Question:

How can I calculate the total duration of overlapping periods (e.g. of a specific error category)?

How can I deal with multiple categories if I want to count overlapping periods only for the category with higher priority?


Solution:

Below you can find 3 functions which allow to calculate these things.
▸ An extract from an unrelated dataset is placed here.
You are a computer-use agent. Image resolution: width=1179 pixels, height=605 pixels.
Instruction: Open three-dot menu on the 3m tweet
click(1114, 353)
To use them just load the the required dplyr package with "library(dplyr)". Copy and paste the functions you want to use at the top of your script (this is import!) and you are ready to use them in your script.


Script:

# -----------------------------------
# Function name:    unifyOverlappingPeriods    
# Inputs:           df ... data frame with the period data given by the start DateTime and stop DateTime given in the variables start and stop as Unix Time stamp
# Outputs:          data frame with the variables indx, start and stop which represent the unified time periods of the input data frame df
# Description:      This function summarizes all overlapping periods and returns the non-overlapping periods included in the data frame df
# -----------------------------------
unifyOverlappingPeriods <- function( df ){
    df %>%
        arrange( start ) %>%
        mutate( indx = c(0, cumsum( as.numeric(lead(start)) > cummax(as.numeric(stop)) )[-n()]) ) %>%
        group_by(indx) %>%
        summarise(start = min(start), stop = max(stop))
}

# -----------------------------------
# Function name:    sumUnifiedPeriods     
# Inputs:           df ... data frame with the period data given by the start DateTime and stop DateTime given in the variables start and stop as Unix Time stamp         
# Outputs:          sum of all periods with all overlappings counted only once given in milliseconds
# Description:      This function unifies all periods given in the input data frame and returns the total duration in milliseconds of the non-overlapping/unified periods given 
# -----------------------------------
# Calculate sum of non-overlapping time period in ms
sumUnifiedPeriods <- function( df ){
    if ( nrow(df) > 0)
    {
        df_unified <- df %>%
                        unifyOverlappingPeriods()
        
        return(sum( df_unified$stop - df_unified$start ))
    }
    else
    {
        return(0)
    }
}

# -----------------------------------
# Function name:    sumPeriodsNonOverlappingWithHigherPrio
# Inputs:           df_highPrio ... data frame of the events of high priority. data given by start DateTime and stop DateTime given in the variables start and stop as Unix Time stamp
#                   df_lowPrio ... data frame of the events of low priority. data given by start DateTime and stop DateTime given in the variables start and stop as Unix Time stamp
# Outputs:          sum of unified low priority periods non-overlapping with any high priority event
# Description:      This functions returns the sum of the unified/non-overlapping periods of the low priority event given in df_lowPrio excluding the duration overlapping with any higher priority event given in df_highPrio
# -----------------------------------
sumPeriodsNonOverlappingWithHigherPrio <- function( df_highPrio, df_lowPrio ){
  sum_df_highPrio <- sumUnifiedPeriods(df_highPrio)
  
  sum_df_unified <- bind_rows(df_highPrio, df_lowPrio) %>%
          sumUnifiedPeriods()
  
    sum_df_lowPrio = sum_df_unified - sum_df_highPrio
}